No security

[hfOx3915]

• [x] I have searched open and closed issues for duplicates
• [x] I am submitting a bug report for existing functionality that does not work as intended
• [x] I have read https://github.com/signalapp/Signal-Android/wiki/Submitting-useful-bug-reports
• [x] This isn't a feature request or a discussion topic

---

Bug description

Signal offers no security

Steps to reproduce

• Install Signal
• Get involved in something liable to piss off the country you're in (works slightly better if the country is a US "ally")
• Communicate about your plans (or anything else) with other associates over Signal

Actual result: You and/or your conspirators get caught thanks to Signal's generous leaking of metadata.

This is even without going into issues with data found at rest and in transit through its single provider, it being a central point of failure and trivial to DoS. Not to mention the zero assurances of active non-cooperation with the opponent. For passive cooperation, simply accessing one of the conspirators phone's will retrieve incriminating data and because of its amazingly poor security, with physical access it is trivial to impersonate the user.

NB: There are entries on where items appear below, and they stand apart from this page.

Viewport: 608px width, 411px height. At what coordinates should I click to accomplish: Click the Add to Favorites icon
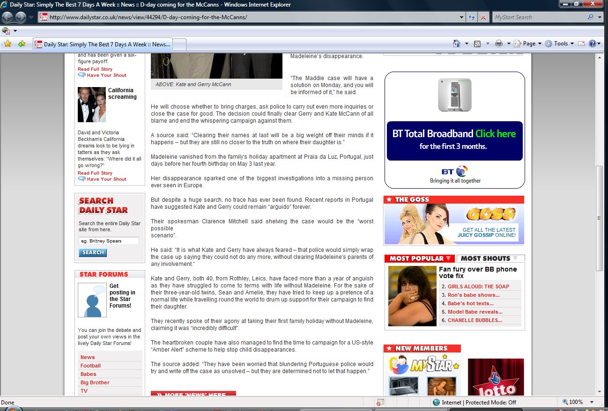22,44
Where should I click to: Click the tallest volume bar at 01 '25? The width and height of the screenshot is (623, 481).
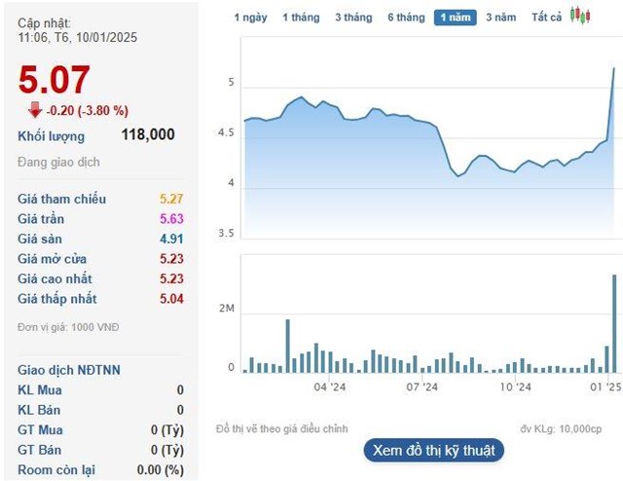(x=614, y=323)
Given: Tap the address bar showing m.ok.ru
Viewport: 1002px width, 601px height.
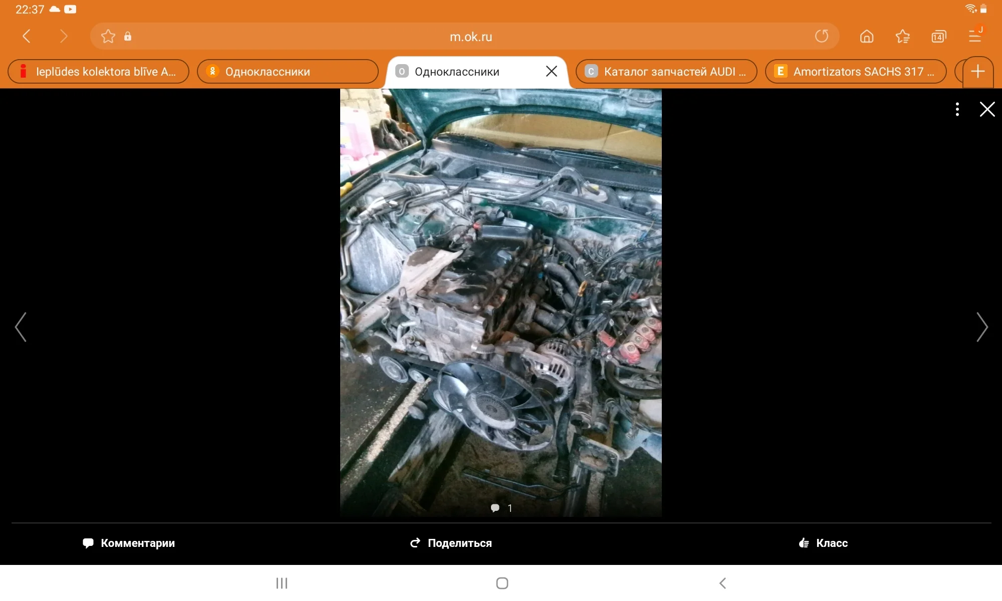Looking at the screenshot, I should (470, 36).
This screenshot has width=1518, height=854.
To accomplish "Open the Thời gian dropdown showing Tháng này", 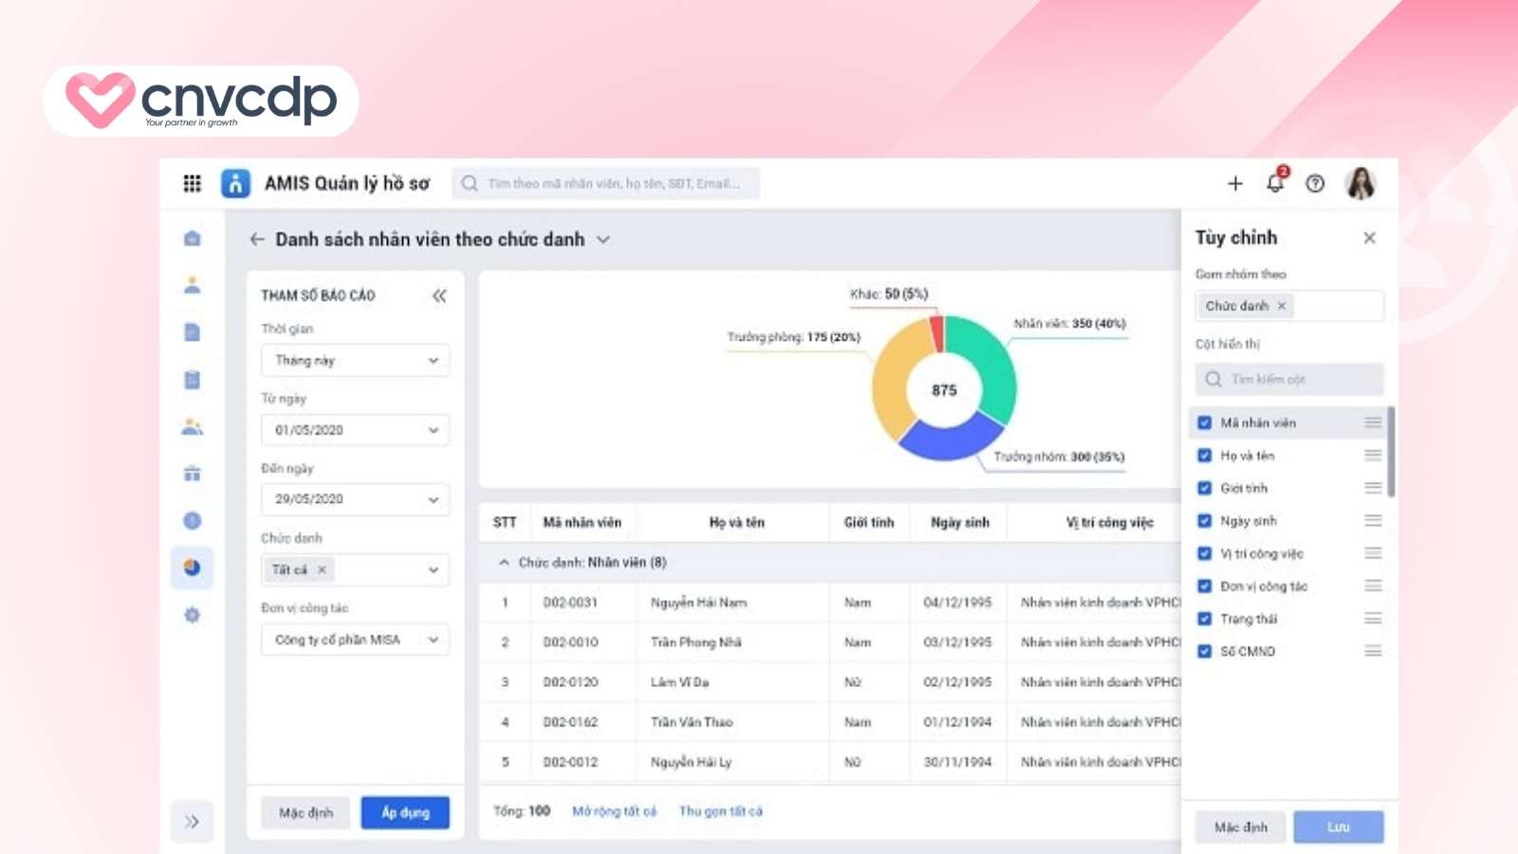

And let us not talk about the amateurish, unprofessional and immature cynical attitude towards those who point out that this app does not live up to its self-generated hype, which causes people to trust it more than it deserves, putting them at risk (for ex #7553, #7676, many others).

Expected result: You and/or your conspirators do not get caught. Ideally, communications would be resilient to DoS and device data + application would be panic-wipeable.

[pgerber]

Hi @hfOx3915, it seem you'd like to discuss some changes/features you'd like to see rather than reporting a bug. As per contributing guidelines, request like this should be posted in the community forum.

See you in the forum. I'm very interested to hear how you'd solve "with physical access it is trivial to impersonate the user" and keep Signal usable for everyone at the same time. Seems like a pretty hard problem to me.

[hfOx3915]

@pgerber I consider a "secure" messenger being so trivially insecure a fundamental design bug. The only way it could not be a bug is if the secure claim is for marketing purposes only and not actually in the requirements.

I'm very interested to hear how you'd solve "with physical access it is trivial to impersonate the user" and keep Signal usable for everyone at the same time

A usable panic button with destructive response would have been an adequate mitigation measure in the case at hand.

[hfOx3915]

Let @greyson-signal closing of this issue without comment be a testament to how much of a crap the developers of this faux-security app give about their users.

[pgerber]

@hfOx3915 , I'm sure @greyson-signal's thumbs up on my post means he agrees with me that the forum is the right place to discuss all of this. May it be adding a panic button or abandoning Signal for something superior.